» Given request:
Please convert the records below into a Markdown table with the columns "No." and "Line", one row per line, leaving out any blank lines.

· · · · ·

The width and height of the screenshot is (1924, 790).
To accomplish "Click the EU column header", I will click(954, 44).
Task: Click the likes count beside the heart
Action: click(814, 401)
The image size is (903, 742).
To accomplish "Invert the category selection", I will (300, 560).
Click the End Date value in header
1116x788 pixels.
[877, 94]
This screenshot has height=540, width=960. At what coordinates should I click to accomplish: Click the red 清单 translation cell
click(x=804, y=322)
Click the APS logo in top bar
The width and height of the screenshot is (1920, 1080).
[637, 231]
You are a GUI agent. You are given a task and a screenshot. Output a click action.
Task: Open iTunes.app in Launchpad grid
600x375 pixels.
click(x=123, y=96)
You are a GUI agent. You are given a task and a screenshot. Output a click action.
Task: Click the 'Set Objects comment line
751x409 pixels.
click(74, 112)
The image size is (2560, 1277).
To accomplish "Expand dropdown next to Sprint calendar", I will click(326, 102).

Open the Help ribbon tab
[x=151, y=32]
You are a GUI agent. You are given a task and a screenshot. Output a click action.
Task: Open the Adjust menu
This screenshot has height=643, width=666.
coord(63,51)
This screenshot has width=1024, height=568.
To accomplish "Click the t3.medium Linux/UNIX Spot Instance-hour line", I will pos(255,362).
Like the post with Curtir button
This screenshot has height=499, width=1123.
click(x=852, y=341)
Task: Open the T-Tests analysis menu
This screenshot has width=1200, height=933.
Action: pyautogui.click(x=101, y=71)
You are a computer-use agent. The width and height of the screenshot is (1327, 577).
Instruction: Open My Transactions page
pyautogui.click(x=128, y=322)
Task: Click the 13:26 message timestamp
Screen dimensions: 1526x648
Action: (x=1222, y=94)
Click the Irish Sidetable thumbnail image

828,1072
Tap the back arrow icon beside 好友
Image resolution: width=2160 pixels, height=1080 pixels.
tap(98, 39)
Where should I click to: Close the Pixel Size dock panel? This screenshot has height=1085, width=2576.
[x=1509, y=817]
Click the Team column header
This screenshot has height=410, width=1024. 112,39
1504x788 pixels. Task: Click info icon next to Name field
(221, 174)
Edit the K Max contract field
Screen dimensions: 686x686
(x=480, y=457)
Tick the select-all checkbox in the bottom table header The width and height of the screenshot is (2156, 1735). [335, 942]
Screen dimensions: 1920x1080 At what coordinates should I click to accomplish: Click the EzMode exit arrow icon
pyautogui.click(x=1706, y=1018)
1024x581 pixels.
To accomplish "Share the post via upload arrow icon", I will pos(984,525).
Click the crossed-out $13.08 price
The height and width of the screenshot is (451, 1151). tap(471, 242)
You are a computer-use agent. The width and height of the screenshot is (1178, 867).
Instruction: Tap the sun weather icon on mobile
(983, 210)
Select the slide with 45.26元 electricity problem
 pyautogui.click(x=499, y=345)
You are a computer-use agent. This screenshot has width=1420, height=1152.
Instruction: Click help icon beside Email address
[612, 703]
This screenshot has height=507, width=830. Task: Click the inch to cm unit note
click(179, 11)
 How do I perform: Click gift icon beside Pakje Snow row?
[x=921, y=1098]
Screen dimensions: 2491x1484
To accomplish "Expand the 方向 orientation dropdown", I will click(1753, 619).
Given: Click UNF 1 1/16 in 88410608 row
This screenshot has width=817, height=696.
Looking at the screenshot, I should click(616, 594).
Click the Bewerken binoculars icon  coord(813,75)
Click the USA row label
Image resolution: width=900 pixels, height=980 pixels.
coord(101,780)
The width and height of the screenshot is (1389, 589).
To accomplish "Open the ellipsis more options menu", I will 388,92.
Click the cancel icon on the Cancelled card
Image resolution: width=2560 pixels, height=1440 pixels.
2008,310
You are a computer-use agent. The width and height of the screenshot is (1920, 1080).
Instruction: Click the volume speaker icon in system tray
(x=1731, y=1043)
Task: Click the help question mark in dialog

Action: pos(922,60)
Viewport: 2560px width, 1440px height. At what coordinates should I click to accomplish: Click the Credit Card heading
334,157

· · · · ·

» Exercise output:
| No. | Line |
|---|---|
| 1 | The width and height of the screenshot is (1924, 790). |
| 2 | To accomplish "Click the EU column header", I will click(954, 44). |
| 3 | Task: Click the likes count beside the heart |
| 4 | Action: click(814, 401) |
| 5 | The image size is (903, 742). |
| 6 | To accomplish "Invert the category selection", I will (300, 560). |
| 7 | Click the End Date value in header |
| 8 | 1116x788 pixels. |
| 9 | [877, 94] |
| 10 | This screenshot has height=540, width=960. At what coordinates should I click to accomplish: Click the red 清单 translation cell |
| 11 | click(x=804, y=322) |
| 12 | Click the APS logo in top bar |
| 13 | The width and height of the screenshot is (1920, 1080). |
| 14 | [637, 231] |
| 15 | You are a GUI agent. You are given a task and a screenshot. Output a click action. |
| 16 | Task: Open iTunes.app in Launchpad grid |
| 17 | 600x375 pixels. |
| 18 | click(x=123, y=96) |
| 19 | You are a GUI agent. You are given a task and a screenshot. Output a click action. |
| 20 | Task: Click the 'Set Objects comment line |
| 21 | 751x409 pixels. |
| 22 | click(74, 112) |
| 23 | The image size is (2560, 1277). |
| 24 | To accomplish "Expand dropdown next to Sprint calendar", I will click(326, 102). |
| 25 | Open the Help ribbon tab |
| 26 | [x=151, y=32] |
| 27 | You are a GUI agent. You are given a task and a screenshot. Output a click action. |
| 28 | Task: Open the Adjust menu |
| 29 | This screenshot has height=643, width=666. |
| 30 | coord(63,51) |
| 31 | This screenshot has width=1024, height=568. |
| 32 | To accomplish "Click the t3.medium Linux/UNIX Spot Instance-hour line", I will pos(255,362). |
| 33 | Like the post with Curtir button |
| 34 | This screenshot has height=499, width=1123. |
| 35 | click(x=852, y=341) |
| 36 | Task: Open the T-Tests analysis menu |
| 37 | This screenshot has width=1200, height=933. |
| 38 | Action: pyautogui.click(x=101, y=71) |
| 39 | You are a computer-use agent. The width and height of the screenshot is (1327, 577). |
| 40 | Instruction: Open My Transactions page |
| 41 | pyautogui.click(x=128, y=322) |
| 42 | Task: Click the 13:26 message timestamp |
| 43 | Screen dimensions: 1526x648 |
| 44 | Action: (x=1222, y=94) |
| 45 | Click the Irish Sidetable thumbnail image |
| 46 | 828,1072 |
| 47 | Tap the back arrow icon beside 好友 |
| 48 | Image resolution: width=2160 pixels, height=1080 pixels. |
| 49 | tap(98, 39) |
| 50 | Where should I click to: Close the Pixel Size dock panel? This screenshot has height=1085, width=2576. |
| 51 | [x=1509, y=817] |
| 52 | Click the Team column header |
| 53 | This screenshot has height=410, width=1024. 112,39 |
| 54 | 1504x788 pixels. Task: Click info icon next to Name field |
| 55 | (221, 174) |
| 56 | Edit the K Max contract field |
| 57 | Screen dimensions: 686x686 |
| 58 | (x=480, y=457) |
| 59 | Tick the select-all checkbox in the bottom table header The width and height of the screenshot is (2156, 1735). [335, 942] |
| 60 | Screen dimensions: 1920x1080 At what coordinates should I click to accomplish: Click the EzMode exit arrow icon |
| 61 | pyautogui.click(x=1706, y=1018) |
| 62 | 1024x581 pixels. |
| 63 | To accomplish "Share the post via upload arrow icon", I will pos(984,525). |
| 64 | Click the crossed-out $13.08 price |
| 65 | The height and width of the screenshot is (451, 1151). tap(471, 242) |
| 66 | You are a computer-use agent. The width and height of the screenshot is (1178, 867). |
| 67 | Instruction: Tap the sun weather icon on mobile |
| 68 | (983, 210) |
| 69 | Select the slide with 45.26元 electricity problem |
| 70 |  pyautogui.click(x=499, y=345) |
| 71 | You are a computer-use agent. This screenshot has width=1420, height=1152. |
| 72 | Instruction: Click help icon beside Email address |
| 73 | [612, 703] |
| 74 | This screenshot has height=507, width=830. Task: Click the inch to cm unit note |
| 75 | click(179, 11) |
| 76 |  How do I perform: Click gift icon beside Pakje Snow row? |
| 77 | [x=921, y=1098] |
| 78 | Screen dimensions: 2491x1484 |
| 79 | To accomplish "Expand the 方向 orientation dropdown", I will click(1753, 619). |
| 80 | Given: Click UNF 1 1/16 in 88410608 row |
| 81 | This screenshot has width=817, height=696. |
| 82 | Looking at the screenshot, I should click(616, 594). |
| 83 | Click the Bewerken binoculars icon  coord(813,75) |
| 84 | Click the USA row label |
| 85 | Image resolution: width=900 pixels, height=980 pixels. |
| 86 | coord(101,780) |
| 87 | The width and height of the screenshot is (1389, 589). |
| 88 | To accomplish "Open the ellipsis more options menu", I will 388,92. |
| 89 | Click the cancel icon on the Cancelled card |
| 90 | Image resolution: width=2560 pixels, height=1440 pixels. |
| 91 | 2008,310 |
| 92 | You are a computer-use agent. The width and height of the screenshot is (1920, 1080). |
| 93 | Instruction: Click the volume speaker icon in system tray |
| 94 | (x=1731, y=1043) |
| 95 | Task: Click the help question mark in dialog |
| 96 | Action: pos(922,60) |
| 97 | Viewport: 2560px width, 1440px height. At what coordinates should I click to accomplish: Click the Credit Card heading |
| 98 | 334,157 |